三章 無償の愛に限度があるように

第15話

 フィールド内のだれもがその一瞬を見逃すまいと、全神経を一点に集中させる。

 静寂に包まれるグラウンド。

 そして、その瞬間が訪れる。

 田中たなかさんが触れたボールを、向井むかいさんが高く相手陣内に蹴り上げた。

 かくして戦いの火ぶたは切られた。

 キックオフだ。

 敵味方全員が動き出す。


 ボールに先に触れたのは相手の6番ボランチだった。ヘッドでこちらの陣側に押し返してくる。そのこぼれ球をセンターサークル付近で向井さんが拾った。……いや、ワンタッチでサイドバックの後方へ大きく展開。パスが大きいと思われたが、裏をとった柚樹ゆずきが敵陣深くで爆発的なスピードでもって追いつく。しかし、向こうの左サイドバックもついている。一対一。柚樹が一度またいでからボールをずらし、クロスが上がった。

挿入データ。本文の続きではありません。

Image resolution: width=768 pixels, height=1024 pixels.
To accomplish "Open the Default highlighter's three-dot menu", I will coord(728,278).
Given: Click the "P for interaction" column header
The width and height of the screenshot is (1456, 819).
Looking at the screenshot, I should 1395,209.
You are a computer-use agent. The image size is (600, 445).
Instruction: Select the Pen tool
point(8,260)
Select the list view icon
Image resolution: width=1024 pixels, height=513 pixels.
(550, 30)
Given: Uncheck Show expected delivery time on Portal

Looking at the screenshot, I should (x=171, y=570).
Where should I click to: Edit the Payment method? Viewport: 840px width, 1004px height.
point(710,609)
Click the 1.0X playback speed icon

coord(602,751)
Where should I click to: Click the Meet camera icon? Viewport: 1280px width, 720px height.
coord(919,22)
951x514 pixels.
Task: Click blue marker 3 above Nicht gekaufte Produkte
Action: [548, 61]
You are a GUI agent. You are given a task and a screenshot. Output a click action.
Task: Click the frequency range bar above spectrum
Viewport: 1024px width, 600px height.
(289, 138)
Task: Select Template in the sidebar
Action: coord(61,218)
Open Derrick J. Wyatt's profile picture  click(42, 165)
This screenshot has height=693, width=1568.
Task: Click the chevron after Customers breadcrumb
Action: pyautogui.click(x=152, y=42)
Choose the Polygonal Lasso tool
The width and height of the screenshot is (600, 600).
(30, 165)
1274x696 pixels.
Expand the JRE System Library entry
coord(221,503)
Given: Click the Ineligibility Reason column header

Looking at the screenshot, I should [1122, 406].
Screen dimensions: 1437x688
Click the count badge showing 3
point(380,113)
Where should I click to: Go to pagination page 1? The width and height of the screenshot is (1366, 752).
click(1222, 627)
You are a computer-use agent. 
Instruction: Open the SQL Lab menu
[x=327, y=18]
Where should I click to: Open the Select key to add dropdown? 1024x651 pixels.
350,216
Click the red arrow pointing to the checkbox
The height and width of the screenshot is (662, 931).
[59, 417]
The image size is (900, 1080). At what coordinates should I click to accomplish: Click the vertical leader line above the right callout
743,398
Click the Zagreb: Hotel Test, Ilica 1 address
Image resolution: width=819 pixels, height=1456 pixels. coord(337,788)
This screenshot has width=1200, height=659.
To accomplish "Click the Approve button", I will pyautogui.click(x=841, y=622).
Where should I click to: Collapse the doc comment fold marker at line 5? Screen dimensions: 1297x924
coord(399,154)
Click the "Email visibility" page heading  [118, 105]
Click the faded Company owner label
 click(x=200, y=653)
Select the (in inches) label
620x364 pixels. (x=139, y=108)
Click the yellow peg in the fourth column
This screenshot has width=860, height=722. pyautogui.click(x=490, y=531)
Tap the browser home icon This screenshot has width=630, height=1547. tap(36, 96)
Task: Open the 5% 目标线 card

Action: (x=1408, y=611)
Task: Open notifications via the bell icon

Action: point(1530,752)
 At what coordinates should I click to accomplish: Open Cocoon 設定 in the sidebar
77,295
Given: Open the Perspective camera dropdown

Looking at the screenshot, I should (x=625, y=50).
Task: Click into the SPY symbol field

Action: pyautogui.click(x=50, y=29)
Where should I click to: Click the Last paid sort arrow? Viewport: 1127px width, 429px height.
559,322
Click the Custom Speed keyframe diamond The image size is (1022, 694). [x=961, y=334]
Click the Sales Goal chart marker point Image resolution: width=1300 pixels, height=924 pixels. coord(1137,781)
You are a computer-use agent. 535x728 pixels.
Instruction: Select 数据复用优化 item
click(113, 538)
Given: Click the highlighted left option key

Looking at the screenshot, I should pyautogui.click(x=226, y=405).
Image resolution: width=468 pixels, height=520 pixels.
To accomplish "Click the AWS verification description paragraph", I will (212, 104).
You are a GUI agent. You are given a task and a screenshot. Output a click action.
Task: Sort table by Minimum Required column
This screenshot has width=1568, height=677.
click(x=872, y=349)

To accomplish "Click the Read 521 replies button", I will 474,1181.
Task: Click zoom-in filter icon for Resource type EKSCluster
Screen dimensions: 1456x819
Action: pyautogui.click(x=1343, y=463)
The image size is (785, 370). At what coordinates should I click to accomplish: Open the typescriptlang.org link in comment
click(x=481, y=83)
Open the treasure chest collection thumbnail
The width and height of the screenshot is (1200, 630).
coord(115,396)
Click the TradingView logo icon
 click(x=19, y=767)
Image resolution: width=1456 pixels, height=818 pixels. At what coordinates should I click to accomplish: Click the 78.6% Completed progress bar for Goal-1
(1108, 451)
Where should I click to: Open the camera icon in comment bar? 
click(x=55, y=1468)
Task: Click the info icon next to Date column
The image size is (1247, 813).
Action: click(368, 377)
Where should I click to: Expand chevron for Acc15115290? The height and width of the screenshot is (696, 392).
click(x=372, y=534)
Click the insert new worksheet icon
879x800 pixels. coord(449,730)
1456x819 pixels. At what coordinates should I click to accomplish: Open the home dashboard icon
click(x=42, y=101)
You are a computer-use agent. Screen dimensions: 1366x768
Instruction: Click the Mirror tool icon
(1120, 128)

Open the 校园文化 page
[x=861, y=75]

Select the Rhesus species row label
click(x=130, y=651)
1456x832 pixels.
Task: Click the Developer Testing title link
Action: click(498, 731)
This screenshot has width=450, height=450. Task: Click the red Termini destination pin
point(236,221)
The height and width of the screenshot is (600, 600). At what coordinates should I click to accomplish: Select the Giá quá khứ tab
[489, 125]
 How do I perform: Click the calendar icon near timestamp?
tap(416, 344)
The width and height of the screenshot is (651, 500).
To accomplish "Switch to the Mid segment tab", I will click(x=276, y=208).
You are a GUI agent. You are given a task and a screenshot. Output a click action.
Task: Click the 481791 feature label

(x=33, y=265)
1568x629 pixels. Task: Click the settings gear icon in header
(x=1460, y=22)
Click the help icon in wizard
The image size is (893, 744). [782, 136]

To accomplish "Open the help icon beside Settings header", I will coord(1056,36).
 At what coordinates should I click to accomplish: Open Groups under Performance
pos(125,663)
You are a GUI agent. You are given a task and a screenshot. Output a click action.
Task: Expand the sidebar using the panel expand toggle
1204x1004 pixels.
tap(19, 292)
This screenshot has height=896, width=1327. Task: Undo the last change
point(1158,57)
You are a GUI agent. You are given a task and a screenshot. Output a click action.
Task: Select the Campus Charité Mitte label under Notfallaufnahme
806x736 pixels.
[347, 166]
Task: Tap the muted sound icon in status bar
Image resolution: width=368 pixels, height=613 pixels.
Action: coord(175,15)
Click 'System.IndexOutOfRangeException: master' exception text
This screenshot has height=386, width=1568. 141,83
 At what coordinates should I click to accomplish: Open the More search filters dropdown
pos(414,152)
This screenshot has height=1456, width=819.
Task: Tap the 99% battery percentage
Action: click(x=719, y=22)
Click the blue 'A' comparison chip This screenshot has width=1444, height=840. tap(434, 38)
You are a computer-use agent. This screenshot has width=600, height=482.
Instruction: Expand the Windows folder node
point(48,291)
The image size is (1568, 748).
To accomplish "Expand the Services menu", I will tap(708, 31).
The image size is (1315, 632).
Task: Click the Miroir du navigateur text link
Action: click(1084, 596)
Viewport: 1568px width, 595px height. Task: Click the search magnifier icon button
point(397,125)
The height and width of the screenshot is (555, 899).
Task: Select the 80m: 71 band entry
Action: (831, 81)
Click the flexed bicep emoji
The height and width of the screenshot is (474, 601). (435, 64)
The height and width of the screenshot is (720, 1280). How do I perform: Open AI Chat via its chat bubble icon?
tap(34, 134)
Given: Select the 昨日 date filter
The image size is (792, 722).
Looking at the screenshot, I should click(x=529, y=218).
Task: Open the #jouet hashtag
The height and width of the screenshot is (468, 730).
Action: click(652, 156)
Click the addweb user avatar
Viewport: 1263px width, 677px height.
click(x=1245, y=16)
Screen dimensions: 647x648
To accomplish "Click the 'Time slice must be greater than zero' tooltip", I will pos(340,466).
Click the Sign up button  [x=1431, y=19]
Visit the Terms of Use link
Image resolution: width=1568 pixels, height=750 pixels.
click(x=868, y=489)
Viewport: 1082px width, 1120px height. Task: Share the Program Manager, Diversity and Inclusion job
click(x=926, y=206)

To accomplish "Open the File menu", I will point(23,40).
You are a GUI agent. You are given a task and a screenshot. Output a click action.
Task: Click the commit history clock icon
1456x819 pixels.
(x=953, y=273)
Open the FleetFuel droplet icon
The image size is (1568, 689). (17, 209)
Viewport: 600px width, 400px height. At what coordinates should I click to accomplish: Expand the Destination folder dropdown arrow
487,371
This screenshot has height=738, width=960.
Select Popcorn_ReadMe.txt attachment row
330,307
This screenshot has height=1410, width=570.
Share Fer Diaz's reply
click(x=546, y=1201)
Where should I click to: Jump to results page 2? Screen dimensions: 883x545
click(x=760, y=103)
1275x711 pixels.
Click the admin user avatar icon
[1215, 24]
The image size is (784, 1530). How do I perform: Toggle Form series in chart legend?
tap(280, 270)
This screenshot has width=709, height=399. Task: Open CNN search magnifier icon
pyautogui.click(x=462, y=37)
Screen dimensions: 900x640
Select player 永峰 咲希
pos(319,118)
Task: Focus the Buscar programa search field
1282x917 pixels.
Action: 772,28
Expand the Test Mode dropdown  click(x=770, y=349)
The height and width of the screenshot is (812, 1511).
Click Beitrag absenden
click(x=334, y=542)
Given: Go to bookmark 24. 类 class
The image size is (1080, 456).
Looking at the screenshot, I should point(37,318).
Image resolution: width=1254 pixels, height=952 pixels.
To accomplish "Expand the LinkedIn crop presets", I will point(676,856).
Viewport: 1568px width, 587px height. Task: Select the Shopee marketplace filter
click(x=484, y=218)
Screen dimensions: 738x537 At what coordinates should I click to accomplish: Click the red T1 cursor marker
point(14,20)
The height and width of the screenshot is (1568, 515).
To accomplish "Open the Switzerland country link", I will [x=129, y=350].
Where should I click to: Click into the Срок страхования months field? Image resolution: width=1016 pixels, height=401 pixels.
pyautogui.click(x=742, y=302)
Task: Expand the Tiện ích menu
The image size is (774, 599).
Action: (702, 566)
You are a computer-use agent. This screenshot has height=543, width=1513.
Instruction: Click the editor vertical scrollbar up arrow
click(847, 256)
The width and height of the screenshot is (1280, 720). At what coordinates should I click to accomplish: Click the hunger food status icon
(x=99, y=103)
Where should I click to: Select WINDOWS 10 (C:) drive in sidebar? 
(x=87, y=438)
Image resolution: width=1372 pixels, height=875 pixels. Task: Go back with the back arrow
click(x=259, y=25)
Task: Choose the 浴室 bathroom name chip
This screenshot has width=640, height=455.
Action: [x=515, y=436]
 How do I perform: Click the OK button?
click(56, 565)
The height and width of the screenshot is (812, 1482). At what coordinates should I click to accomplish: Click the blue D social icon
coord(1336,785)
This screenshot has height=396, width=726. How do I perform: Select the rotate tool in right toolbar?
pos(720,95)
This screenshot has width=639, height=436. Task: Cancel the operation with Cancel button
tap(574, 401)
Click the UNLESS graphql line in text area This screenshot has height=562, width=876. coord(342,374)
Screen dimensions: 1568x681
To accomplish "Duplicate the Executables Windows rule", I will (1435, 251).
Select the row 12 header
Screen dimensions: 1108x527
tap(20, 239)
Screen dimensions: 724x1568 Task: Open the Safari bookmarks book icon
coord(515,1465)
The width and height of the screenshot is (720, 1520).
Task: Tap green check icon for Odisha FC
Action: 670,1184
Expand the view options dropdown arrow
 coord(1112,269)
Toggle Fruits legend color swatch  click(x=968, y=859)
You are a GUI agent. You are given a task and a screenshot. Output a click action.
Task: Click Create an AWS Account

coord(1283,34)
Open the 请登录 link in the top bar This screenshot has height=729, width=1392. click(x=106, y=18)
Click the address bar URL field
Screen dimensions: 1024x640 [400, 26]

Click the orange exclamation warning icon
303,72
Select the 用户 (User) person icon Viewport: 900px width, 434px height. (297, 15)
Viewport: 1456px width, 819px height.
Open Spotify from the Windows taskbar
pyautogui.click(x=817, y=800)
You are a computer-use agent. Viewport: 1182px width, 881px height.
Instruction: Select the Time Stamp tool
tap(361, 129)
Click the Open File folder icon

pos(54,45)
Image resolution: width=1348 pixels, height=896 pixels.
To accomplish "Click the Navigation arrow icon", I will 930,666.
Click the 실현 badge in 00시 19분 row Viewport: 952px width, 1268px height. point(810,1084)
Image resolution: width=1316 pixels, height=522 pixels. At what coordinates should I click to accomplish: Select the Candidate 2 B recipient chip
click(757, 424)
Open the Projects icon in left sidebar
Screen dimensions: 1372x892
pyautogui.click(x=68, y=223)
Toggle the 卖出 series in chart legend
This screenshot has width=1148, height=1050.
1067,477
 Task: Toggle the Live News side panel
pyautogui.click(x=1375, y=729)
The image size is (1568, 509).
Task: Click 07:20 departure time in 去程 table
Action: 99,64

 エリア内には野球部では三塁手サードでレギュラーを張る田中さんが待ち構えている。センターバックからの激しいマークを受けながらも頭で合わせる。しかし、体を寄せられてやや体勢を崩されたせいか、シュートはキーパーの真正面。

 仕切り直し。キーパーから大きくフィードが蹴られる。


 今日は文化祭の準備日。要するに、明日から始まる文化祭の前日だ。明日明後日と文化祭になるので、準備日も含め、今日から三日間は文化祭関連以外の部活ができない。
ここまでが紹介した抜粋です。